──────── Data listing

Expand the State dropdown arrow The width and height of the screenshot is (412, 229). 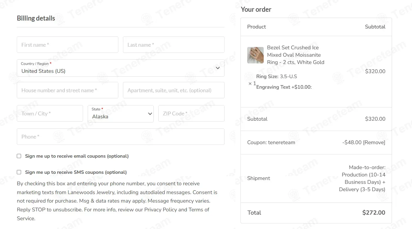[150, 114]
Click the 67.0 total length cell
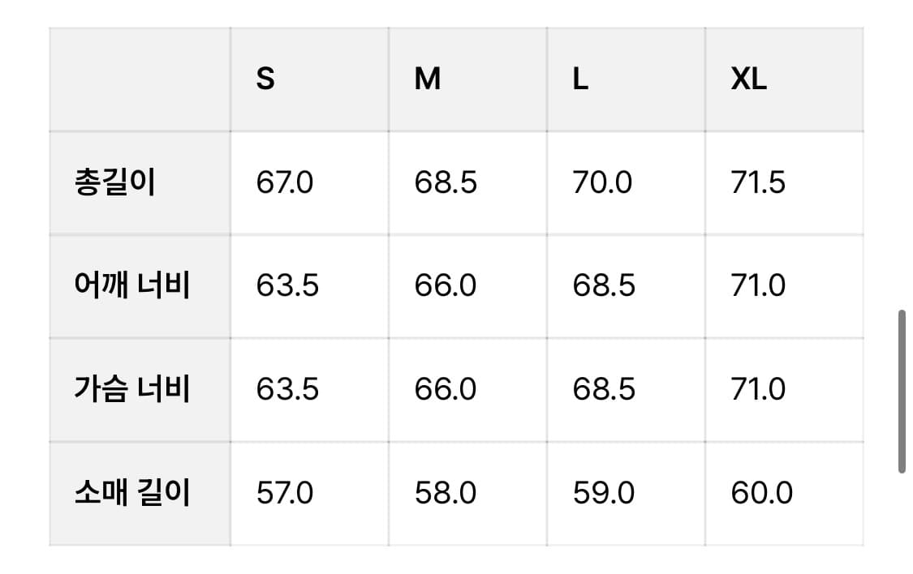The image size is (913, 574). click(284, 183)
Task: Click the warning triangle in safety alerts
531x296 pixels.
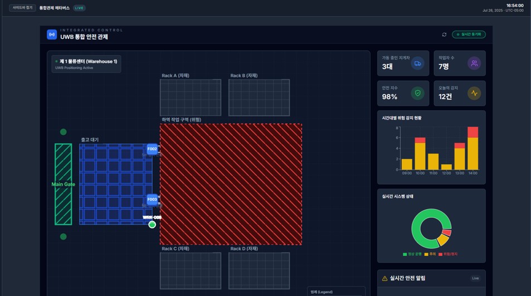Action: (384, 278)
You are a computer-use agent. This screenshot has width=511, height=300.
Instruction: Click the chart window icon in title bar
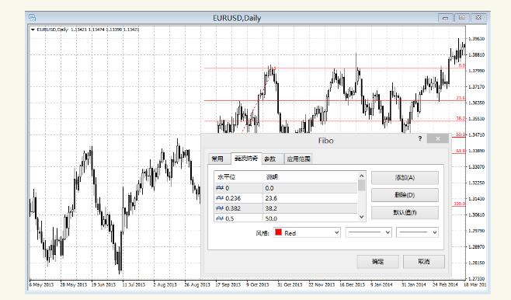[x=33, y=18]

────────────────

▶ **What needs to be done**
Please print the listing word for word, starting with the line containing "Click the 67.0 total length cell" and going on through the end of the listing. Leave the pictures out.

▶ **Exercise output**
Click the 67.0 total length cell
The image size is (913, 574). click(284, 183)
Task: Click the warning triangle in safety alerts
531x296 pixels.
Action: (384, 278)
You are a computer-use agent. This screenshot has width=511, height=300.
Instruction: Click the chart window icon in title bar
[x=33, y=18]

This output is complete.